魔術の深淵と天才少年 3
「ところで、どうしてこの式を当てはめたんだ?」
火と氷魔法を同時に発動するための術式には、風と土属性の魔術式が組み込まれていた。
通常であれば、魔力は純粋であるほど強い。
その常識を覆すような、奇想天外な術式。
スラスラと書き出された魔術式は、とても初等部に入りたての少女が書き上げたようには見えない。
そう、この少女にこそ、天才という言葉がよく似合うのだろう。
「……火と氷が同時に存在できないなんておかしいですよね? だって、自然界には一緒に存在しているのですもの」
「つまり、自然を再現した、と?」
「でも、実験したくても四属性全て持っている人なんて、聞いたことがありません」
「…………」
ここにいる。喉から出かかった言葉を、ガスールはかろうじて呑み込んだ。
四属性持っているなんてバレたなら、すぐに王宮からお呼びが掛かってしまうだろう。
しかもガスールは、光属性はないものの、伝説くらいにしかお目見えできない闇属性まで適性があるのだ。

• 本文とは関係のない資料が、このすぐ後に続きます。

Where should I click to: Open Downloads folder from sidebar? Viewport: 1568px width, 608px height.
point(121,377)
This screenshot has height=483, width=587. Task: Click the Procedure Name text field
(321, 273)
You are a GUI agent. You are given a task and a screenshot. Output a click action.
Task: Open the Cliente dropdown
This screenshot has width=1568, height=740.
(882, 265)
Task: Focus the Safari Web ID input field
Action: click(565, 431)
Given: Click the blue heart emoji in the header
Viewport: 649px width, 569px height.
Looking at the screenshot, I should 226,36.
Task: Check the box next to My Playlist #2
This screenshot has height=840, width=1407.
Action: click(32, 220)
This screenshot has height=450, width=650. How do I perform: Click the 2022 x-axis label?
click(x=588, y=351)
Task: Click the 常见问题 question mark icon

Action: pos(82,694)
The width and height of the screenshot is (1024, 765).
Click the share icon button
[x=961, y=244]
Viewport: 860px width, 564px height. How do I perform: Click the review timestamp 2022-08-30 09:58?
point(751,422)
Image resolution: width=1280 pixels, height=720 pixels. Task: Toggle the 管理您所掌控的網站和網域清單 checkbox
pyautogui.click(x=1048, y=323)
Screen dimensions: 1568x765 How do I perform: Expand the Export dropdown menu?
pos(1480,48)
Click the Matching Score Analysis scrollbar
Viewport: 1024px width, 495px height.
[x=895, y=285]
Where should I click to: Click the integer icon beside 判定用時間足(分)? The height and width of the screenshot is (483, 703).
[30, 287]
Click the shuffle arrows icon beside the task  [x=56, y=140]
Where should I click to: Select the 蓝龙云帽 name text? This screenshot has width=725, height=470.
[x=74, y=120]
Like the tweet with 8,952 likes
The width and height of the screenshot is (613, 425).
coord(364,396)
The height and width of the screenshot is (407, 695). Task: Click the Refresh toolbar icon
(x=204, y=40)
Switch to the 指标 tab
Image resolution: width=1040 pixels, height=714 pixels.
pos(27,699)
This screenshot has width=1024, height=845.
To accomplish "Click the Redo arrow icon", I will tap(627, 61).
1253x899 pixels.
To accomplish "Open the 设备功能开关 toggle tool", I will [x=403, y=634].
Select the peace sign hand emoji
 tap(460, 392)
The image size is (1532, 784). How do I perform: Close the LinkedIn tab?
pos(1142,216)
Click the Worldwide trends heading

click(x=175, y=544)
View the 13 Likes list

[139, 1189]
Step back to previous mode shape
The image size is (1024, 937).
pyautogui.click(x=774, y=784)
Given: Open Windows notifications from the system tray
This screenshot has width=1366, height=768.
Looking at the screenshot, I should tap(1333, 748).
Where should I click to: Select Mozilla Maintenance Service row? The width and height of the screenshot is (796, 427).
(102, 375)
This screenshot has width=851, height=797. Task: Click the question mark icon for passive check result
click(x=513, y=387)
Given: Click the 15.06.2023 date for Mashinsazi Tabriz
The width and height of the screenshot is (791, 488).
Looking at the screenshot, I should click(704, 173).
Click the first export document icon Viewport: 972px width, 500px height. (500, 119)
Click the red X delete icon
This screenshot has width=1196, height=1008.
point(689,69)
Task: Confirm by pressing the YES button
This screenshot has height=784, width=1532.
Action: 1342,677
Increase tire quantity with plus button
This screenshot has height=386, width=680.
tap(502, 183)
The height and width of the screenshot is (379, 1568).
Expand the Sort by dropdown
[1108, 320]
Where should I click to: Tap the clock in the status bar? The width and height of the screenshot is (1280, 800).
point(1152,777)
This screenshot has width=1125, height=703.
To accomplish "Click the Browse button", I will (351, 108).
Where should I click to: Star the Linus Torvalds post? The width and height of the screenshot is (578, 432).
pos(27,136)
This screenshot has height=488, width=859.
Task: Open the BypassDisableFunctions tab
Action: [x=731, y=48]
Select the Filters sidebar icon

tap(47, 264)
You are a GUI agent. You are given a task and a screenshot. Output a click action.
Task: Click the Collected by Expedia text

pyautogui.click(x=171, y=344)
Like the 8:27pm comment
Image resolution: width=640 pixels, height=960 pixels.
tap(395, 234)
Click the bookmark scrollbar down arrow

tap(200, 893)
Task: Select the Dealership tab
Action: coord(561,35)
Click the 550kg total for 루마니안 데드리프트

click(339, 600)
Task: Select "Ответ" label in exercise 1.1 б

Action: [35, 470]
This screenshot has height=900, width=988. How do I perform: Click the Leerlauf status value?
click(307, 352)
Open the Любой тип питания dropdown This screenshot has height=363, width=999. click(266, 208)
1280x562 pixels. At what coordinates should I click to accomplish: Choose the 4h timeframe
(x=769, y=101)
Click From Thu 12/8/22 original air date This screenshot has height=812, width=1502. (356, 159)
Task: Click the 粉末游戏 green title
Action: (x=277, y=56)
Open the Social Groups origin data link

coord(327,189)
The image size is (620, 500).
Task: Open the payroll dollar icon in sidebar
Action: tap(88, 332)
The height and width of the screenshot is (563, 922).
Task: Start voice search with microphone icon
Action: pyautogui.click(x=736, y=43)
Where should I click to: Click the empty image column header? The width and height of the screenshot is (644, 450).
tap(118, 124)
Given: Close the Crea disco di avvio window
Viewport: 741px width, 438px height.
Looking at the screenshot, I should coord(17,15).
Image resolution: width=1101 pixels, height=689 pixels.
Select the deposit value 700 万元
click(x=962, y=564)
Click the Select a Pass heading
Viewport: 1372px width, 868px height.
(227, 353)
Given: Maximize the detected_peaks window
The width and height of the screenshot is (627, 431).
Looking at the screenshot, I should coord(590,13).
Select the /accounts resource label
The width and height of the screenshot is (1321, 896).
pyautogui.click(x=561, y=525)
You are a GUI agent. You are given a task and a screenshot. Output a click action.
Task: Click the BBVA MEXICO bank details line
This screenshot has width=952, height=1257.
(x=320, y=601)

「……まあ、ここの値をもう少し高めに設定したら、成功に近づきそうだな?」
「えっ、あ! 本当ですね!!」
満面の笑顔を見せたフローラリアは、可愛らしい。
「……ふむ。そうやって笑っている方が、断然可愛らしいぞ?」
幼い少女は、笑顔で過ごすほうがいいに決まっている。
ガスールは、ひととき自分の見た目の年齢も忘れ、そんなことを告げる。
「えっ……!?」
それなのに、フローラリアは逆に顔を赤らめて、完全に下を向いてしまった。
「……?」
その時、後から声がした。
「ガスール?」
その声は、いつもの慈愛に満ちた声音とどこか違う。
肩をふるわせて後ろを振り返ると、そこには聖女の慈愛そのもののような笑みを浮かべたファリーナがいた。
「お嬢様?」
「迎えに来たのだけれど、楽しそうでなによりだわ」
ファリーナは、笑顔だ。
きっと、誰が見ても慈愛に満ちた表情に見えるに違いない。
彼女のことを、よく理解している人間を除いて。
「あの、お嬢様」
「帰りましょう? 少し相談したいことがあるの」
「えっと、もちろんです!」
その言葉を告げたとたんに、フワリとガスールの両足が宙に浮いた。
「ごめんなさい、お暇するわ。これからも、うちのガスールをよろしくね?」
ファリーナの視線は、完全にフローラリアに向いている。
「せ、聖女ファリーナ様!! 光魔法について、いつかご教授いただきたいです!」
「え? ……ものすごく可愛らしいわね!?」
「そ、そうですか? 聖女ファリーナ様こそ、王都の憧れです!」
「い、いい子だわ!? そうね、子どもだものね!? 遊びに来てね?」
憧れの聖女に声をかけてもらって、素直に喜ぶフローラリア。
微妙な表情のファリーナ。
先ほど、ガスールとフローラリアが、作成した魔術式に釘付けのバーランド。
抱き上げられてしまったガスール。
おそらく、今の混沌とした状況を正確に把握しているのは、大神官レザールだけなのだろう。